Lines that include the string "Locate" are the ones to copy from the entries below.
#####
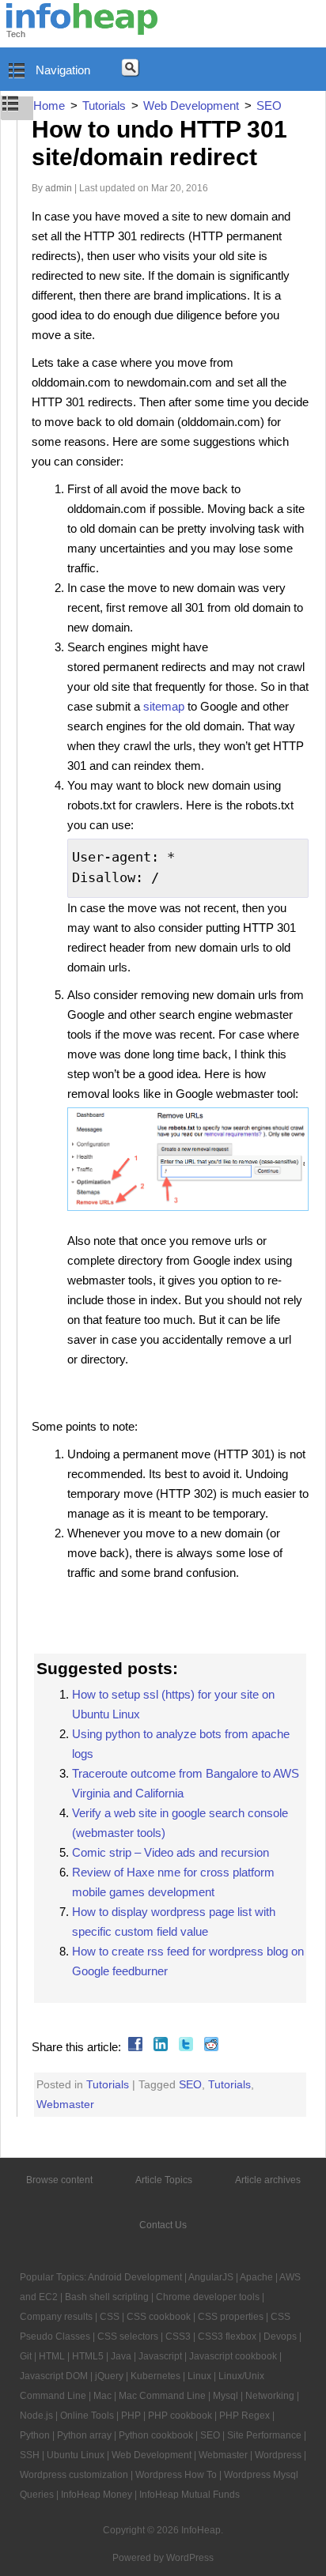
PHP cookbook (180, 2415)
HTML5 (88, 2356)
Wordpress (278, 2455)
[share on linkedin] (159, 2047)
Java (121, 2356)
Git (26, 2356)
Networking (269, 2395)
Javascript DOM (54, 2376)
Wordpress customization (74, 2474)
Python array (84, 2435)
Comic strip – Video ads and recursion (170, 1852)
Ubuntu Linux (75, 2455)
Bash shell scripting (107, 2297)
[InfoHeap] (81, 28)
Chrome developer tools (208, 2297)
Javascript (160, 2356)
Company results (56, 2316)
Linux (199, 2376)
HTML (52, 2356)
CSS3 (178, 2336)
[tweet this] (184, 2047)
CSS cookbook (159, 2316)
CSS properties (230, 2316)
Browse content (59, 2180)
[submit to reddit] (209, 2047)
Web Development (151, 2455)
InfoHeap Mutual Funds (189, 2494)
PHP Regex (244, 2415)
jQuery (109, 2376)
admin (58, 188)
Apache (256, 2277)
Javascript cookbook (233, 2356)
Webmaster (65, 2104)
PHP (131, 2415)
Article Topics (163, 2180)
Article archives (268, 2180)
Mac (102, 2395)
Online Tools (87, 2415)
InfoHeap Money (96, 2494)
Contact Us (163, 2225)
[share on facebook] (133, 2047)
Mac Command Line (162, 2395)
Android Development (135, 2277)
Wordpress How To (176, 2474)
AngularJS (210, 2277)
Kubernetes (155, 2376)
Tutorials (107, 2084)
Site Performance (264, 2435)
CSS (109, 2316)
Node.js (36, 2415)
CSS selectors (127, 2336)
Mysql (225, 2395)
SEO (190, 2084)
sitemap (163, 706)
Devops (280, 2336)
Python (35, 2435)
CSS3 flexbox (227, 2336)
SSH (30, 2455)
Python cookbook (156, 2435)
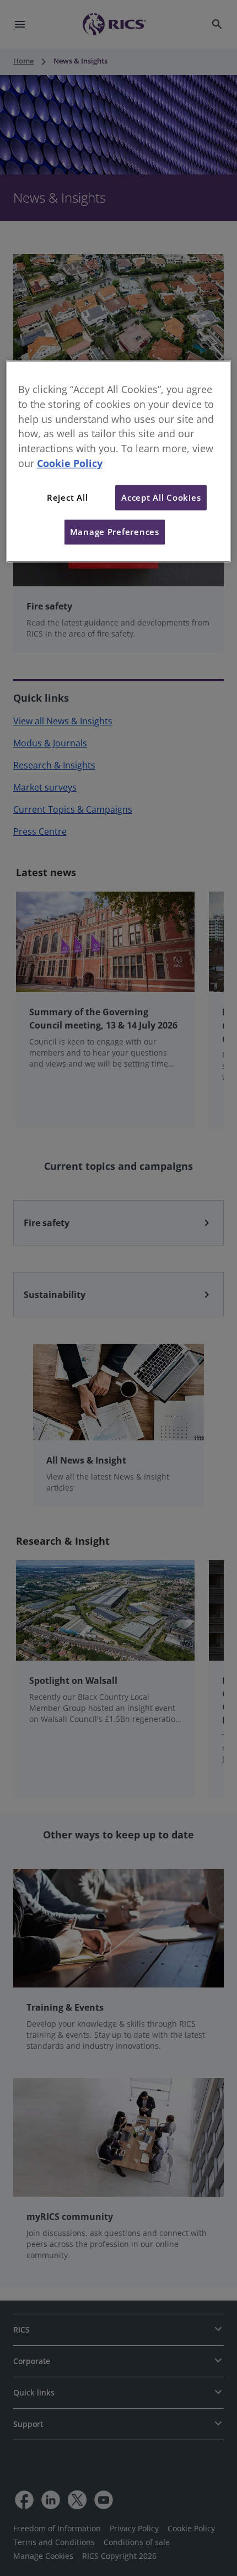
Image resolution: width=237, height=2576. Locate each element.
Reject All (67, 497)
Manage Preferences (114, 532)
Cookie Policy (70, 463)
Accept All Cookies (161, 497)
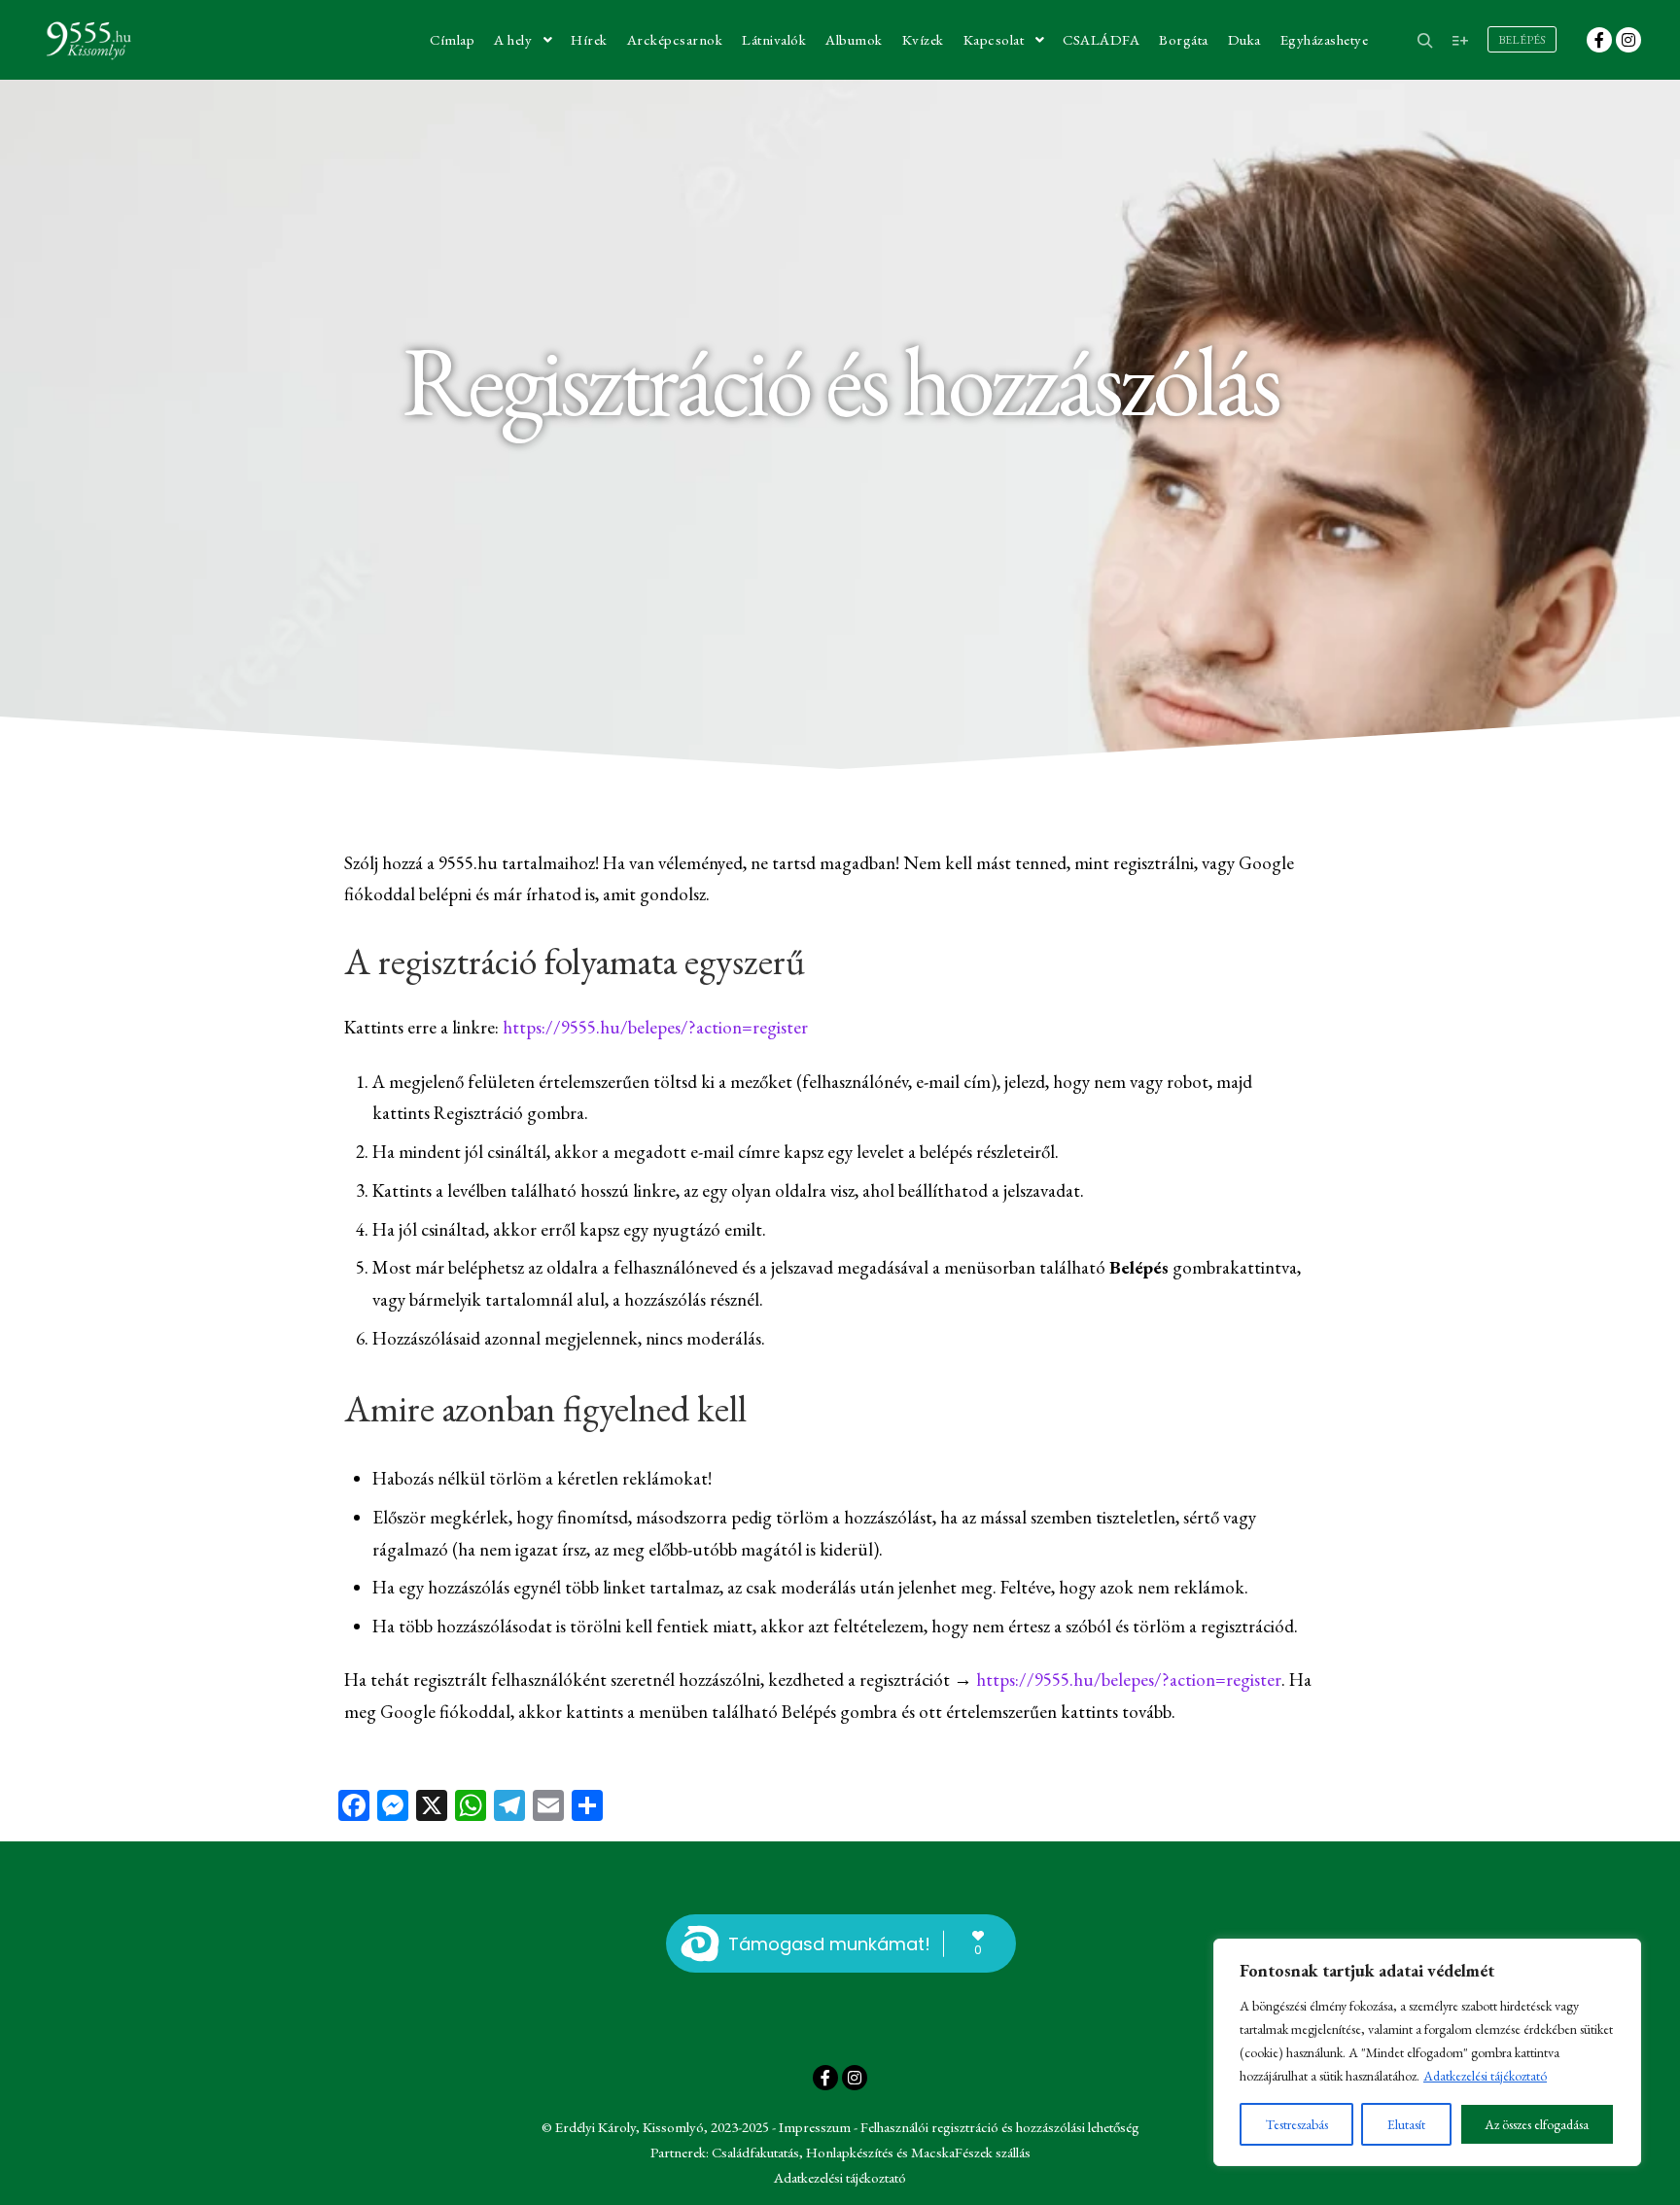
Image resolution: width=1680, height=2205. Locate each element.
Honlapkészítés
#####
**EXPECTED OUTPUT**
Image resolution: width=237, height=2576. Locate each element.
Image resolution: width=1680, height=2205. Locate each element.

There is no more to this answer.